Task: Reproduce the records below exactly as they appear.

Records for this task:
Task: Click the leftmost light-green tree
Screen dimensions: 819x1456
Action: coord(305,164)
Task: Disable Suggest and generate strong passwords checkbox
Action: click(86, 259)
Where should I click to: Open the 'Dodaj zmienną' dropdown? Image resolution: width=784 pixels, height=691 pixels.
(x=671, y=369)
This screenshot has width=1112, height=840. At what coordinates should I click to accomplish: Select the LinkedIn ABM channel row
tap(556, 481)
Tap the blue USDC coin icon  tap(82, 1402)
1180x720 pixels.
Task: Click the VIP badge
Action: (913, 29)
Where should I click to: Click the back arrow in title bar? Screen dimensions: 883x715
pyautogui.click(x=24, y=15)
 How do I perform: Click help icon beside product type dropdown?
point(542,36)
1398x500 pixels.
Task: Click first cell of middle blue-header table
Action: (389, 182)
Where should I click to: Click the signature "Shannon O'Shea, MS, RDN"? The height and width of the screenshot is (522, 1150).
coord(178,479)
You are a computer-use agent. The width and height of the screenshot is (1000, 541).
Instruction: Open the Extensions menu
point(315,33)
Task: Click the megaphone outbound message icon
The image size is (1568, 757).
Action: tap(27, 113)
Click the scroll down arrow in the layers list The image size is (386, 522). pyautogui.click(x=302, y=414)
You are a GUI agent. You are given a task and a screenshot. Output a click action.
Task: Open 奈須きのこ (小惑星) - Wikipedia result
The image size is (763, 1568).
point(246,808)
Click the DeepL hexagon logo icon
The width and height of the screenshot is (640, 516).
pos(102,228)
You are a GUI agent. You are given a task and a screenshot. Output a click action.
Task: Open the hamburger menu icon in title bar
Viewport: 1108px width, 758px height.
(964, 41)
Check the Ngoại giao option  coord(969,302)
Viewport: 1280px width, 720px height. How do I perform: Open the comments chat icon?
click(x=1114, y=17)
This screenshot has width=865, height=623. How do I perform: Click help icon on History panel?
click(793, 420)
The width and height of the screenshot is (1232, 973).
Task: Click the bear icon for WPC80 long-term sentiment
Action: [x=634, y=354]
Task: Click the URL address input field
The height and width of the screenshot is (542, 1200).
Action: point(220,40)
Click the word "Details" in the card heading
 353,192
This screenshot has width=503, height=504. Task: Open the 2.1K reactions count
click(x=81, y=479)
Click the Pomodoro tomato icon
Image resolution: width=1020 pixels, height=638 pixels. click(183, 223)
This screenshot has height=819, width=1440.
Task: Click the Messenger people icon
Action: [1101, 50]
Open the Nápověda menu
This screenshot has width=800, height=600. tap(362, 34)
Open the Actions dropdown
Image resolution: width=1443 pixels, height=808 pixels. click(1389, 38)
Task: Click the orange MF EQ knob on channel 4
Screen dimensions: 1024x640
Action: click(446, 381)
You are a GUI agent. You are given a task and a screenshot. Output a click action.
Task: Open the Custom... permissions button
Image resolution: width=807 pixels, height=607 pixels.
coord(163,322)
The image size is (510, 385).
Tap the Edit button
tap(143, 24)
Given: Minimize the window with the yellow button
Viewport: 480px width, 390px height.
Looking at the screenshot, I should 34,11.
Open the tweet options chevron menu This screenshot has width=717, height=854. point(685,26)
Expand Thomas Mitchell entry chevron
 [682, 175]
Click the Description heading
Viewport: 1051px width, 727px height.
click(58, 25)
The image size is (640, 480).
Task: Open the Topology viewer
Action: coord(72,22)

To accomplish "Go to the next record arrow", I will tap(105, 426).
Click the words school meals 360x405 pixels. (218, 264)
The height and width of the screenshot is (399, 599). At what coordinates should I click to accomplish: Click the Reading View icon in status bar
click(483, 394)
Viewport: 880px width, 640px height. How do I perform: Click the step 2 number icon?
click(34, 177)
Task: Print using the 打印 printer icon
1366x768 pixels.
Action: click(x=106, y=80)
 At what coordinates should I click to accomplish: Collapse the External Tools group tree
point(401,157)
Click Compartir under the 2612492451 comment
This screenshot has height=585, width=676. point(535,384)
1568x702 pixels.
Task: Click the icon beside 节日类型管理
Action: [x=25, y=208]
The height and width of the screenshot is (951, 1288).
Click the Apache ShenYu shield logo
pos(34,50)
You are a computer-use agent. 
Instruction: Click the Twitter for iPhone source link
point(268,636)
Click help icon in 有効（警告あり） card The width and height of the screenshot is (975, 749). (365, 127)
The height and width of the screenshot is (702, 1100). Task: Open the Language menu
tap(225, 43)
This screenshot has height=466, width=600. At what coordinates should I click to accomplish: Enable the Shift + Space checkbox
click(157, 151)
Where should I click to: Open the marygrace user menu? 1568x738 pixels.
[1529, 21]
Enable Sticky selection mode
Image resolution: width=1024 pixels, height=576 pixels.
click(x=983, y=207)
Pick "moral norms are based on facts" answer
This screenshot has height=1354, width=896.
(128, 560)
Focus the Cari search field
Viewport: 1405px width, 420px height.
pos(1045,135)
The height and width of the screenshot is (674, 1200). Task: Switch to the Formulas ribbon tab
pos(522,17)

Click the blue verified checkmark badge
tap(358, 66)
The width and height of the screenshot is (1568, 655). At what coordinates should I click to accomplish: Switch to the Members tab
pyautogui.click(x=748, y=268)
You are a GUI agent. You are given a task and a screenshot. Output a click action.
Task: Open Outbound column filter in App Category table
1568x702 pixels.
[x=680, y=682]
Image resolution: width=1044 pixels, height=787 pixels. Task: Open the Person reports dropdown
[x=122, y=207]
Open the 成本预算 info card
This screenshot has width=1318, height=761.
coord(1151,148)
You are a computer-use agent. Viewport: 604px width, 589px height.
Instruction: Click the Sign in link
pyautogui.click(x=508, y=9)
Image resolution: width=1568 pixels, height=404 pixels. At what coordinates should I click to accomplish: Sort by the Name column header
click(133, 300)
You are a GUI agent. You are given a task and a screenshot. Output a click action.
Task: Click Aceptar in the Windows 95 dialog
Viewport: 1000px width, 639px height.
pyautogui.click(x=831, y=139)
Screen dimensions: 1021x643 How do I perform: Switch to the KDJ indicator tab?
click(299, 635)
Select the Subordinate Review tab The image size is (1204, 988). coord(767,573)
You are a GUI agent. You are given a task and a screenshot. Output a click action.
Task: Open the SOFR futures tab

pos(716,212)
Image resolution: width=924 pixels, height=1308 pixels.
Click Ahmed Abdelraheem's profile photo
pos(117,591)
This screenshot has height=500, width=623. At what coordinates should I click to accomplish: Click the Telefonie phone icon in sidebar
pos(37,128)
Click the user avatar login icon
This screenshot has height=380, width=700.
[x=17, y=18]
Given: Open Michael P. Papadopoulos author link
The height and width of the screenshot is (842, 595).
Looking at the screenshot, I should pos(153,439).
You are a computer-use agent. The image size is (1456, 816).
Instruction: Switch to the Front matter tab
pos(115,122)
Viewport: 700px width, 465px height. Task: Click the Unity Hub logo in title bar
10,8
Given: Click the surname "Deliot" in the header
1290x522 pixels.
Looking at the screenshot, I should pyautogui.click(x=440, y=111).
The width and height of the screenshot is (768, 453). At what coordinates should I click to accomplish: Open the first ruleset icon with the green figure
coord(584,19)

Answer box:
Task: Click the leftmost light-green tree
Screen dimensions: 819x1456
Action: coord(305,164)
Task: Disable Suggest and generate strong passwords checkbox
Action: click(86, 259)
Where should I click to: Open the 'Dodaj zmienną' dropdown? Image resolution: width=784 pixels, height=691 pixels.
(x=671, y=369)
This screenshot has width=1112, height=840. At what coordinates should I click to accomplish: Select the LinkedIn ABM channel row
tap(556, 481)
Tap the blue USDC coin icon  tap(82, 1402)
1180x720 pixels.
Task: Click the VIP badge
Action: (913, 29)
Where should I click to: Click the back arrow in title bar? Screen dimensions: 883x715
pyautogui.click(x=24, y=15)
 How do I perform: Click help icon beside product type dropdown?
point(542,36)
1398x500 pixels.
Task: Click first cell of middle blue-header table
Action: (389, 182)
Where should I click to: Click the signature "Shannon O'Shea, MS, RDN"? The height and width of the screenshot is (522, 1150).
coord(178,479)
You are a computer-use agent. The width and height of the screenshot is (1000, 541).
Instruction: Open the Extensions menu
point(315,33)
Task: Click the megaphone outbound message icon
The image size is (1568, 757).
Action: tap(27, 113)
Click the scroll down arrow in the layers list The image size is (386, 522). pyautogui.click(x=302, y=414)
You are a GUI agent. You are given a task and a screenshot. Output a click action.
Task: Open 奈須きのこ (小惑星) - Wikipedia result
The image size is (763, 1568).
point(246,808)
Click the DeepL hexagon logo icon
The width and height of the screenshot is (640, 516).
pos(102,228)
You are a GUI agent. You are given a task and a screenshot. Output a click action.
Task: Open the hamburger menu icon in title bar
Viewport: 1108px width, 758px height.
(964, 41)
Check the Ngoại giao option  coord(969,302)
Viewport: 1280px width, 720px height. How do I perform: Open the comments chat icon?
click(x=1114, y=17)
This screenshot has width=865, height=623. How do I perform: Click help icon on History panel?
click(793, 420)
The width and height of the screenshot is (1232, 973).
Task: Click the bear icon for WPC80 long-term sentiment
Action: [x=634, y=354]
Task: Click the URL address input field
The height and width of the screenshot is (542, 1200).
Action: point(220,40)
Click the word "Details" in the card heading
 353,192
This screenshot has width=503, height=504. Task: Open the 2.1K reactions count
click(x=81, y=479)
Click the Pomodoro tomato icon
Image resolution: width=1020 pixels, height=638 pixels. click(183, 223)
This screenshot has height=819, width=1440.
Task: Click the Messenger people icon
Action: [1101, 50]
Open the Nápověda menu
This screenshot has width=800, height=600. tap(362, 34)
Open the Actions dropdown
Image resolution: width=1443 pixels, height=808 pixels. click(1389, 38)
Task: Click the orange MF EQ knob on channel 4
Screen dimensions: 1024x640
Action: click(446, 381)
You are a GUI agent. You are given a task and a screenshot. Output a click action.
Task: Open the Custom... permissions button
Image resolution: width=807 pixels, height=607 pixels.
coord(163,322)
The image size is (510, 385).
Tap the Edit button
tap(143, 24)
Given: Minimize the window with the yellow button
Viewport: 480px width, 390px height.
Looking at the screenshot, I should 34,11.
Open the tweet options chevron menu This screenshot has width=717, height=854. point(685,26)
Expand Thomas Mitchell entry chevron
 [682, 175]
Click the Description heading
Viewport: 1051px width, 727px height.
click(58, 25)
The image size is (640, 480).
Task: Open the Topology viewer
Action: coord(72,22)

To accomplish "Go to the next record arrow", I will tap(105, 426).
Click the words school meals 360x405 pixels. (218, 264)
The height and width of the screenshot is (399, 599). At what coordinates should I click to accomplish: Click the Reading View icon in status bar
click(483, 394)
Viewport: 880px width, 640px height. How do I perform: Click the step 2 number icon?
click(34, 177)
Task: Print using the 打印 printer icon
1366x768 pixels.
Action: click(x=106, y=80)
 At what coordinates should I click to accomplish: Collapse the External Tools group tree
point(401,157)
Click Compartir under the 2612492451 comment
This screenshot has height=585, width=676. point(535,384)
1568x702 pixels.
Task: Click the icon beside 节日类型管理
Action: [x=25, y=208]
The height and width of the screenshot is (951, 1288).
Click the Apache ShenYu shield logo
pos(34,50)
You are a computer-use agent. 
Instruction: Click the Twitter for iPhone source link
point(268,636)
Click help icon in 有効（警告あり） card The width and height of the screenshot is (975, 749). (365, 127)
The height and width of the screenshot is (702, 1100). Task: Open the Language menu
tap(225, 43)
This screenshot has height=466, width=600. At what coordinates should I click to accomplish: Enable the Shift + Space checkbox
click(157, 151)
Where should I click to: Open the marygrace user menu? 1568x738 pixels.
[1529, 21]
Enable Sticky selection mode
Image resolution: width=1024 pixels, height=576 pixels.
click(x=983, y=207)
Pick "moral norms are based on facts" answer
This screenshot has height=1354, width=896.
(128, 560)
Focus the Cari search field
Viewport: 1405px width, 420px height.
pos(1045,135)
The height and width of the screenshot is (674, 1200). Task: Switch to the Formulas ribbon tab
pos(522,17)

Click the blue verified checkmark badge
tap(358, 66)
The width and height of the screenshot is (1568, 655). At what coordinates should I click to accomplish: Switch to the Members tab
pyautogui.click(x=748, y=268)
You are a GUI agent. You are given a task and a screenshot. Output a click action.
Task: Open Outbound column filter in App Category table
1568x702 pixels.
[x=680, y=682]
Image resolution: width=1044 pixels, height=787 pixels. Task: Open the Person reports dropdown
[x=122, y=207]
Open the 成本预算 info card
This screenshot has width=1318, height=761.
coord(1151,148)
You are a computer-use agent. Viewport: 604px width, 589px height.
Instruction: Click the Sign in link
pyautogui.click(x=508, y=9)
Image resolution: width=1568 pixels, height=404 pixels. At what coordinates should I click to accomplish: Sort by the Name column header
click(133, 300)
You are a GUI agent. You are given a task and a screenshot. Output a click action.
Task: Click Aceptar in the Windows 95 dialog
Viewport: 1000px width, 639px height.
pyautogui.click(x=831, y=139)
Screen dimensions: 1021x643 How do I perform: Switch to the KDJ indicator tab?
click(299, 635)
Select the Subordinate Review tab The image size is (1204, 988). coord(767,573)
You are a GUI agent. You are given a task and a screenshot. Output a click action.
Task: Open the SOFR futures tab

pos(716,212)
Image resolution: width=924 pixels, height=1308 pixels.
Click Ahmed Abdelraheem's profile photo
pos(117,591)
This screenshot has height=500, width=623. At what coordinates should I click to accomplish: Click the Telefonie phone icon in sidebar
pos(37,128)
Click the user avatar login icon
This screenshot has height=380, width=700.
[x=17, y=18]
Given: Open Michael P. Papadopoulos author link
The height and width of the screenshot is (842, 595).
Looking at the screenshot, I should pos(153,439).
You are a computer-use agent. The image size is (1456, 816).
Instruction: Switch to the Front matter tab
pos(115,122)
Viewport: 700px width, 465px height. Task: Click the Unity Hub logo in title bar
10,8
Given: Click the surname "Deliot" in the header
1290x522 pixels.
Looking at the screenshot, I should pyautogui.click(x=440, y=111).
The width and height of the screenshot is (768, 453). At what coordinates should I click to accomplish: Open the first ruleset icon with the green figure
coord(584,19)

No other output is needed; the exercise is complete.